# Directions:
Would you please set down, word for word, the lines from the one with "You are a computer-use" through the final line of the data below, omitting any pictures?
Material provided: Begin
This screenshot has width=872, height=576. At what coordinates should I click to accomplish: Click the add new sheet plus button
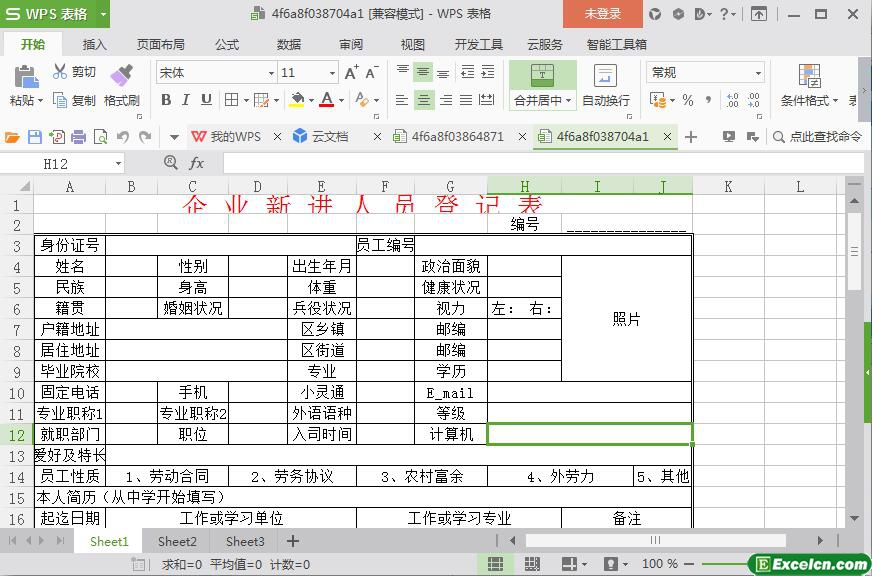point(293,541)
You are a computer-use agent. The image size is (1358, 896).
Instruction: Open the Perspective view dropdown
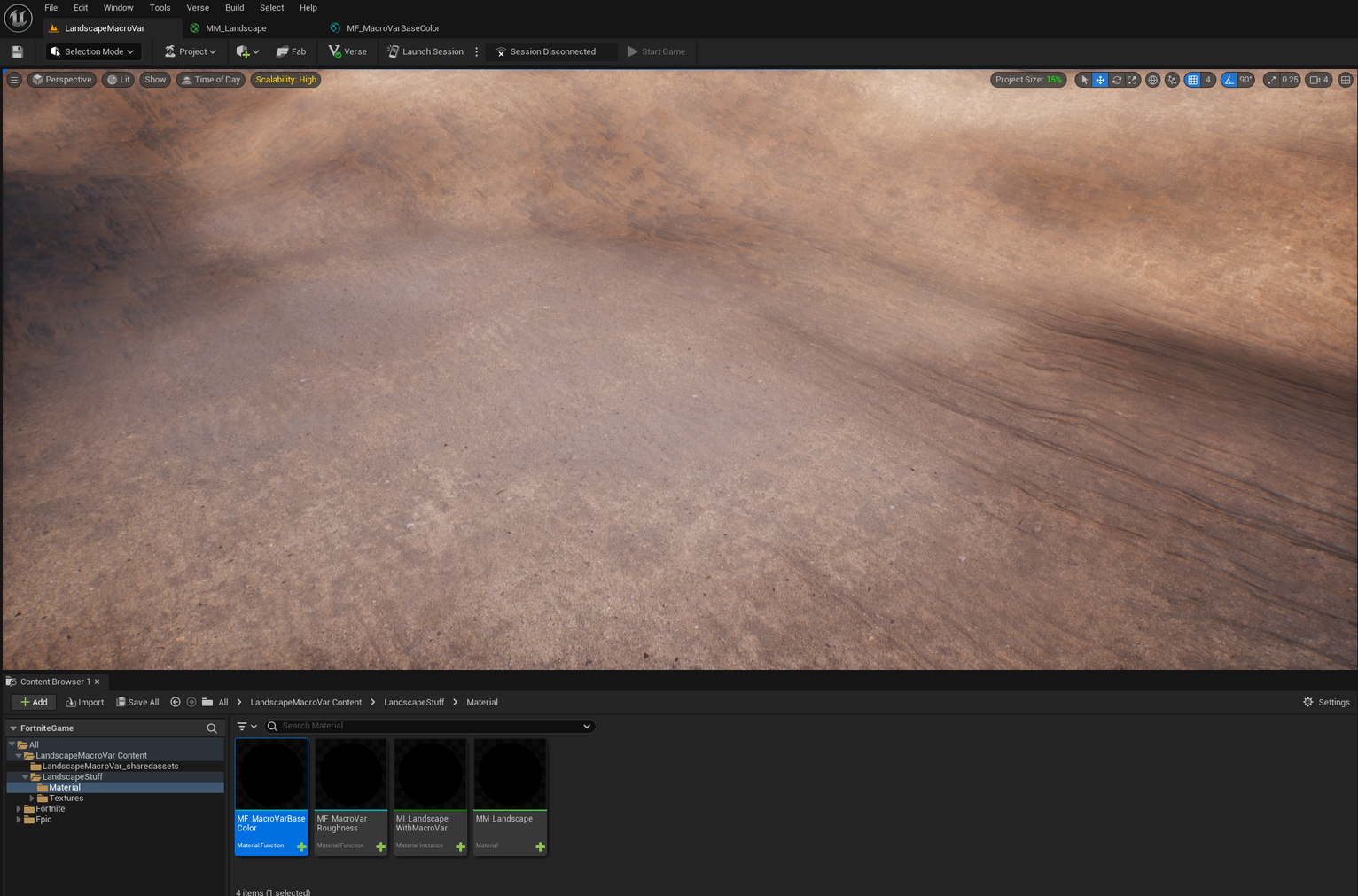[x=61, y=80]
Material provided: End
# Answer for this exercise:
You are a computer-use agent. The image size is (1358, 896).
Instruction: Open the Perspective view dropdown
[x=61, y=80]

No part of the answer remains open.